> [CONSIGNES]:
**a)** Dans l'article sur le journal intime, relevez toutes les personnes dont une phrase est citée entre guillemets.
**b)** D'après l'article sur le journal intime, qui était la légataire d'Amiel ?
**c)** Poursuivez l'article sur le journal intime à partir de l'endroit où il s'arrête.

> [ARTICLE]:
++++

Paul Léautaud considérait que c'était par la spontanéité de l'écriture, le premier jet sans correction ni refonte, qu'il touchait à cet idéal du Vrai. « Quand donc pourrai-je oublier la "rhétorique" et ne plus faire, malgré moi, des phrases ?(2)» Le Journal intime de Marc-Édouard Nabe, au contraire, est d'un style très appliqué, chaque entrée pouvant presque se lire comme une nouvelle, une critique littéraire ou artistique... Chacun a sa propre conception du journal intime, et chacun pense que c'est la bonne. Et à chaque fois, c'est sans doute la bonne : ce genre littéraire est beaucoup moins figé qu'on ne le croit.


Jusqu'à la fin du XIXe siècle, les journaux que l'on pouvait trouver dans les librairies étaient ceux des grands explorateurs, où à l'intime était préférée la subjectivité du regard, l'étude et la compréhension des coutumes indigènes, de la géographie des lieux, etc. Il s'agissait d'instruire le lecteur, pas de lui parler de soi. Et, dans les vingt dernières années du XIXe, les choses se précisent. En 1883, Barbey d'Aurevilly publie ses Memoranda et Fanny Mercier un choix de pages extraites du Journal d'Amiel, mort deux ans auparavant, et dont elle est la légataire. Là encore, la vie privée est laissée de côté au profit de la description d'une pensée en mouvement.


L’intime sur la voie publique


Il faut en effet attendre 1887 et la publication du Journal de Marie Bashkirtseff et de celui des frères Goncourt pour que l'intime sorte sur la place publique en défonçant toutes les portes. « Non seulement je dis tout le temps ce que je pense, mais je n'ai jamais songé un seul instant à dissimuler ce qui pourrait me paraître ridicule ou désavantageux pour moi. Du reste, je me crois trop admirable pour me censurer. Vous pouvez donc être certains, charitables lecteurs, que je m'étale dans ces pages tout entière(3)», clame Marie Bashkirtseff dans sa préface. Et Edmond de Goncourt, dans la sienne, annonce en écho : « Dans cette autobiographie, au jour le jour, entrent en scène les gens que les hasards de la vie ont jetés sur le chemin de notre existence. Nous les avons portraiturés, ces hommes, ces femmes, dans leurs ressemblances du jour et de l’heure, les reprenant au cours de notre journal, les remontrant plus tard sous des aspects différents, et, selon qu'ils changeaient et se modifiaient, désirant ne point imiter les faiseurs de mémoires qui présentent leurs figures historiques, peintes en bloc ou d’une seule pièce, ou peintes avec des couleurs refroidies par l'éloignement et l'enfoncement de la rencontre, – ambitieux, en un mot, de représenter l'ondoyante humanité dans sa vérité momentanée(4). »

++++

> [DONNÉES FOURNIES]:
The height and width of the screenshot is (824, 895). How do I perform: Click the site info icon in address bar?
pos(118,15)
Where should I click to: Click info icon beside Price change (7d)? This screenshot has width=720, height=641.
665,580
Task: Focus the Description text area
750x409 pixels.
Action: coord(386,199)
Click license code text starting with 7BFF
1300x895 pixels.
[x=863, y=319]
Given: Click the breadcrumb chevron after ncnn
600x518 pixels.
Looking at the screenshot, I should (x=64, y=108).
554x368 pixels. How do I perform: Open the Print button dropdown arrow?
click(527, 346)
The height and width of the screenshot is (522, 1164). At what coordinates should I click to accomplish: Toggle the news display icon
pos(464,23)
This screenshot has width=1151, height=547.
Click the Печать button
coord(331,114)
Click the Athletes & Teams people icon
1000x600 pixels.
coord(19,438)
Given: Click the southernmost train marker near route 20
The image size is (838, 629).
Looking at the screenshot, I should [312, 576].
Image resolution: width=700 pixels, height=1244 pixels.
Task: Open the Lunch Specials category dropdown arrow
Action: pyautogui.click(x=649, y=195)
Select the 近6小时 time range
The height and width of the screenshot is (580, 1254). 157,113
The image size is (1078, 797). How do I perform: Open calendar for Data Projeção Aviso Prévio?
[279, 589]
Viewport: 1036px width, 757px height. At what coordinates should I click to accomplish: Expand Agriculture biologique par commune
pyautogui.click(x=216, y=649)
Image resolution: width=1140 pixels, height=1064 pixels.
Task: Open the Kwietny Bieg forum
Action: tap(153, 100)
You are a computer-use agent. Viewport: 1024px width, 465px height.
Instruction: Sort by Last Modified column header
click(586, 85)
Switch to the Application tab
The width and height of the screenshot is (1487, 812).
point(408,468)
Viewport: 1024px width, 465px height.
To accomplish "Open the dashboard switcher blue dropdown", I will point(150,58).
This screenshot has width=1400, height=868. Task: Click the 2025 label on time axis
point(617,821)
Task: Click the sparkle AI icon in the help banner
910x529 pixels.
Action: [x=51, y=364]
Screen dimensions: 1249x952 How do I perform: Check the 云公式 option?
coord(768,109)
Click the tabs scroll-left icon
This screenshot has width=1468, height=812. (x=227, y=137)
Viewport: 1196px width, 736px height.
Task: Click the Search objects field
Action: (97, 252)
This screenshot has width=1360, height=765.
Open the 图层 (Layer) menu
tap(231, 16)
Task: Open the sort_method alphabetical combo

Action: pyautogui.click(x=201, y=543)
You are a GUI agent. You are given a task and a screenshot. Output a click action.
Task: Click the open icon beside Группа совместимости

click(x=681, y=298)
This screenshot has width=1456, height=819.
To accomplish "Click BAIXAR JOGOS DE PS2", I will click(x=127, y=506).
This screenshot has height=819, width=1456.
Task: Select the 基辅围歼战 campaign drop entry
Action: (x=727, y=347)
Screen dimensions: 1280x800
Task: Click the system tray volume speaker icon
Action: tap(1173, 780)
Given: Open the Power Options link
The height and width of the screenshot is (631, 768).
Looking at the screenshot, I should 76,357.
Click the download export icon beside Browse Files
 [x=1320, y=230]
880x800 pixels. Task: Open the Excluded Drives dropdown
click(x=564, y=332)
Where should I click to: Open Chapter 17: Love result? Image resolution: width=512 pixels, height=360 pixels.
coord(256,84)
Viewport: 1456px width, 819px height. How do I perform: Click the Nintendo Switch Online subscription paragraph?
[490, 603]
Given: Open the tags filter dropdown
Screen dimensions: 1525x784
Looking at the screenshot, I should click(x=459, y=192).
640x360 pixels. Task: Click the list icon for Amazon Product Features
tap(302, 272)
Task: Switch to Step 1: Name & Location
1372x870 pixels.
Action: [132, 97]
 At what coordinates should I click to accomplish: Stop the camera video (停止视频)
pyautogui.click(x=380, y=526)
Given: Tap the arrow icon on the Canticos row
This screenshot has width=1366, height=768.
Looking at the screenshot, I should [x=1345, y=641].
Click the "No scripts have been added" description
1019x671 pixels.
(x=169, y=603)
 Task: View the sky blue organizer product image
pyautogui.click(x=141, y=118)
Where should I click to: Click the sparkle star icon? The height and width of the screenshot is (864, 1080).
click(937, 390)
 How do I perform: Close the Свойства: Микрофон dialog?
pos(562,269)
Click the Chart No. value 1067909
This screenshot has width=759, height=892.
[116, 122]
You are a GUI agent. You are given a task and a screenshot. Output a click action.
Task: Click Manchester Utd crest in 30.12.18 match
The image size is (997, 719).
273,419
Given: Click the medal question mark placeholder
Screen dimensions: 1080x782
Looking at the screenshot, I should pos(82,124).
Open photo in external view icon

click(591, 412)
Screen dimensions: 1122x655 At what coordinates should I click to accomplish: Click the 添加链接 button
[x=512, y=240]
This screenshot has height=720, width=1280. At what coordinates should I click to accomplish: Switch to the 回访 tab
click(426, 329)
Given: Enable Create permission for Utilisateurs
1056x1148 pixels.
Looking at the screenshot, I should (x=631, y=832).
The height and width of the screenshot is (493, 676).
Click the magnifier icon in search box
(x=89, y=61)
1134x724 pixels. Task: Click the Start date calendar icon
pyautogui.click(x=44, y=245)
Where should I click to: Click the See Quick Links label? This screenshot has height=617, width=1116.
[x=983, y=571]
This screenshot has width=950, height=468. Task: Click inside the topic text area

++++

> [RÉPONSES ATTENDUES]:
**a)** Paul Léautaud, Marie Bashkirtseff, Edmond de Goncourt

**b)** Fanny Mercier.

**c)**
D’entrée de jeu, les Goncourt posent de nouvelles règles au journal : il ne s’agit plus tant de parler de soi que de faire entrer les proches, les amis, toutes les relations sociales à l’intérieur de cette écriture. Publié d’abord du vivant des frères, dans une version censurée, puis longtemps après leur mort, en 1956, dans son intégralité, le journal se fait « mémoires de la vie littéraire », On y évoque les artistes du temps, les salons, les querelles, la réception critique des ouvrages, les fours et les succès… Pour la première fois, la publication d’un journal, parce qu’elle a lieu du vivant de ses auteurs, provoque des modifications dans le comportement des artistes du temps, conscients qu’à trop fréquenter Edmond et Jules de Goncourt, ils s’exposent à apparaître sous leur plume… Le philosophe Taine écrit ainsi à Edmond, le 12 mars 1887 : « Laissez-moi vous prier d’omettre dans votre prochain volume tout ce qui peut me concerner. Quand je causais avec vous et devant vous, c’était Sub Rosa, comme disait notre pauvre Ste Beuve, en tout petit comité, portes closes ; aucune de ces paroles exagérées, improvisées n’étaient dites pour la publicité(5). »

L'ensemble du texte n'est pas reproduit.